Former Shadow Chancellor John McDonnell mocked the essay, called The Road Ahead, saying it looked like the “Sermon on the Mount written by a focus group”.
But Steve Reed, Shadow Communities and Local Government Minister, launched a defence of Sir Keir’s pamphlet on Thursday, insisting it was a direct response to voters who had lost faith in Labour at the last General Election in 2019.
“The essay he’s written…is all about making sure that if you work hard in this country you get ahead,” said Mr Reed.
“What voters have been telling Keir is that Labour hasn’t been listening to their concerns enough…what Keir’s trying to do is refocus the Labour Party on their concerns.”
Lucy Powell, Shadow Housing Secretary, tweeted: “It’s a well-written, compelling read (which I’d advise reading) making the case for profound change and what that change will look like.”
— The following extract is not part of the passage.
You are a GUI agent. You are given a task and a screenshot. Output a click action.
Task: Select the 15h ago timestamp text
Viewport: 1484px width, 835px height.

The pamphlet, published yesterday by the Fabian Society, sets out 10 principles which Sir Keir claims would form the basis of a new contract between Labour and the British people and proposes working more closely with the private sector – a clear break with the Jeremy Corbyn era. It describes Sir Keir’s plans to build a “contribution society: one where people who work hard and play by the rules can expect to get something back”.
“We would do things differently,” Sir Keir writes. “In order to put contribution and community at the centre of our efforts, we would build an effective partnership of state and private sector to prioritise the things that we have seen really matter: health, living conditions, working conditions and the environment.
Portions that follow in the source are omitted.